Thanks Giles. The LBS torqued them to the correct setting when replacing my bearings - it's only because I've had to retighten them on the road that it worries me. I could get some thread-lock though - I confess I never thought of that...
 

MacB

Lover of things that come in 3's
theclaud said:
Thanks Giles. The LBS torqued them to the correct setting when replacing my bearings - it's only because I've had to retighten them on the road that it worries me. I could get some thread-lock though - I confess I never thought of that...

I'd be concerned if they've come loose having been tightened to the correct setting. Worth popping back and getting them re-done with threadlock and seeing how that goes. I've mused over buying a torque wrench but I don't have the carbon considerations so have relied on guesswork. But this was on LBS advice as mine is a pretty old fashioned establishment.

I'm assuming you've factored in little allen keys and girly hands:evil:
 

GilesM

Legendary Member
Location
East Lothian
This stuff is also quite helpful, as I now live only in the mtb world I don't have a bike with a carbon steerer, so never tried it on that, but I use it on both bikes with Carbon bars and Aluminium stems, it works well.

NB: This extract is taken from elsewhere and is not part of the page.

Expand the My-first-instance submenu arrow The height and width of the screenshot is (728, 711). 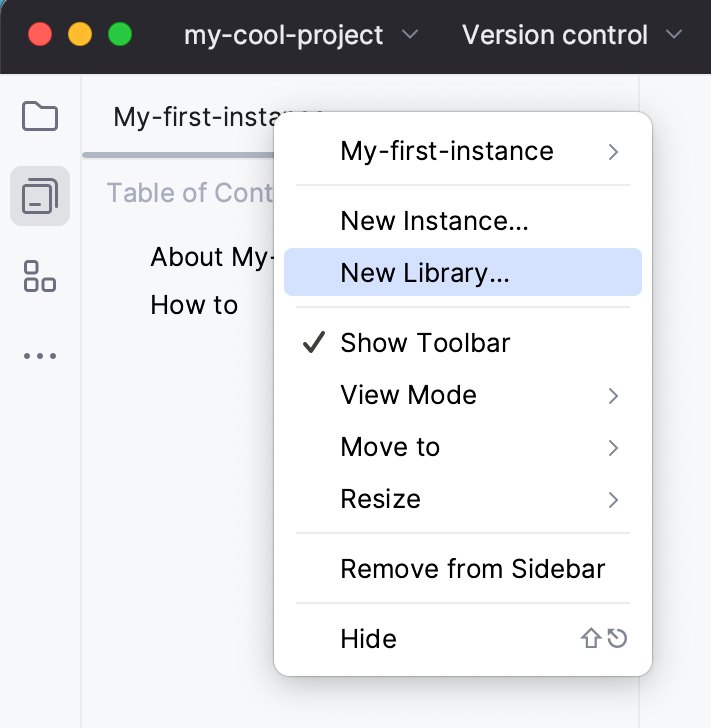tap(613, 152)
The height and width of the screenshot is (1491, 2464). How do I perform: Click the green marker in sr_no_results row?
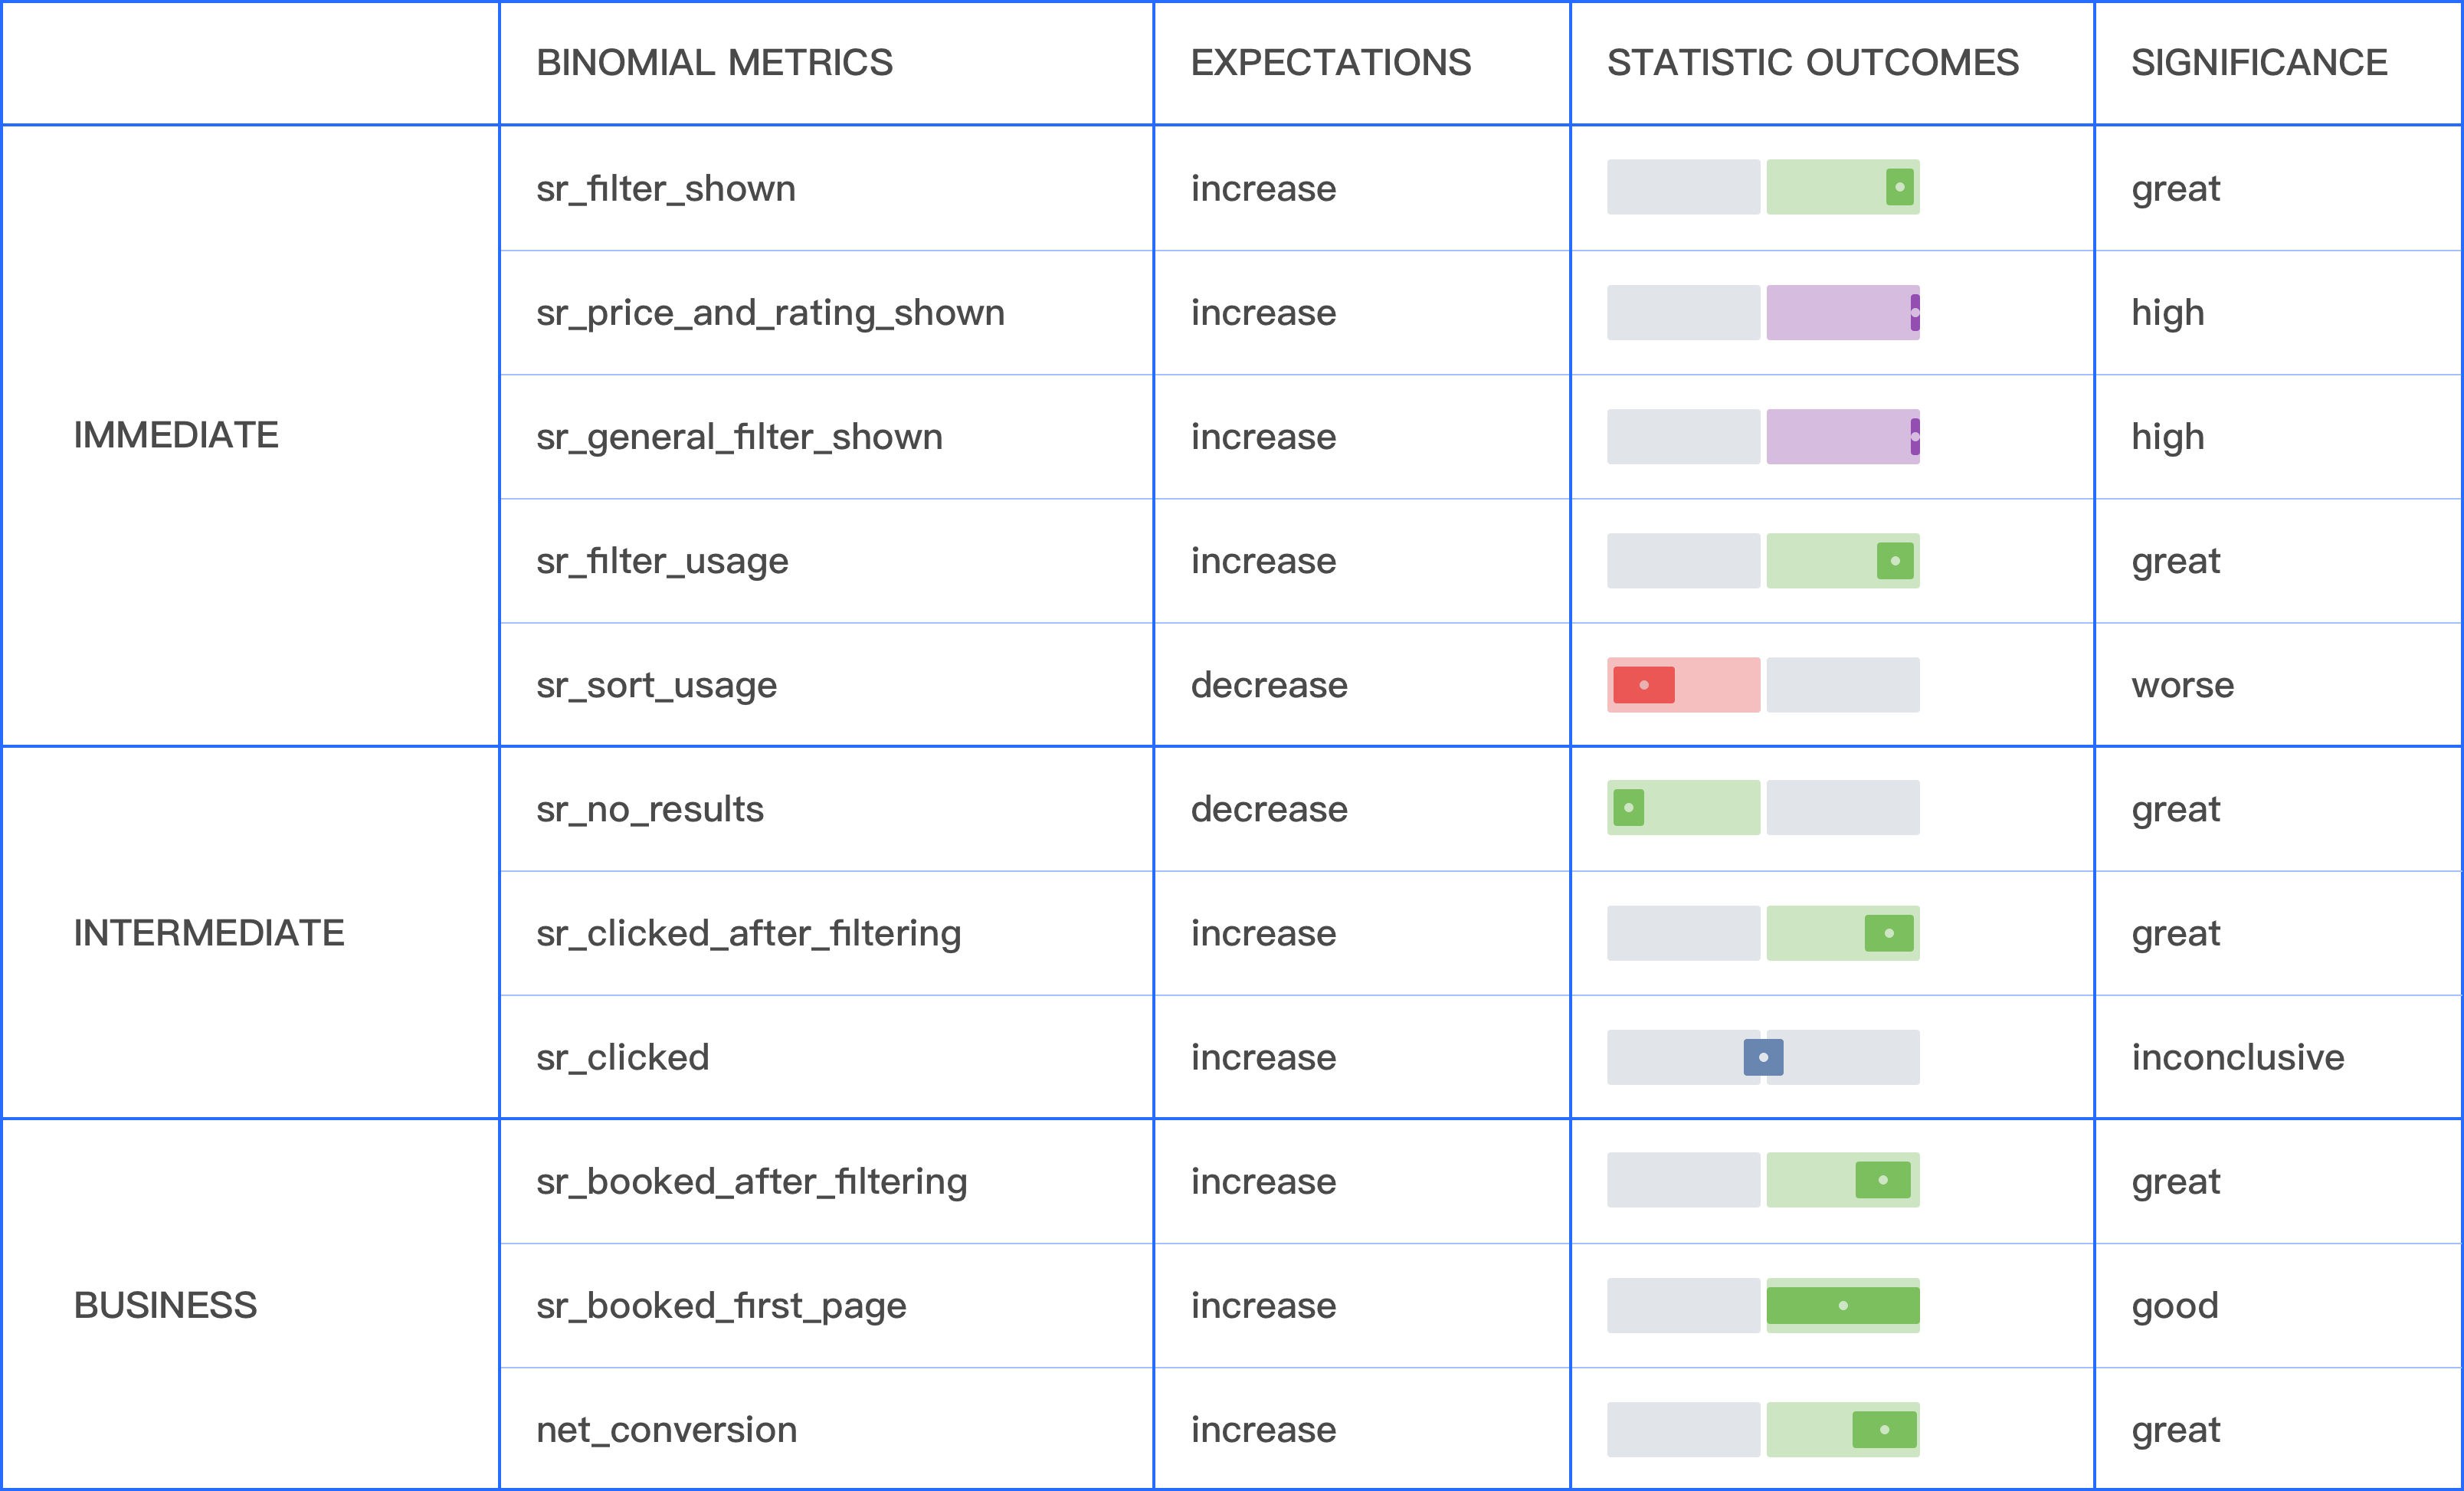(x=1628, y=808)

http://www.chainreactioncycles.com/Models.aspx?ModelID=30012

If the LBS torqued up the stem originally and then it worked lose, I would say that there is a chance the headset wasn't all perfectly settled in, this can sometimes result in a small amount of play after the first few trips out on a bike with new headset. Re-torque it with some thread lock, and a bit of fibergrip, if it comes lose again, then I'd be very confused.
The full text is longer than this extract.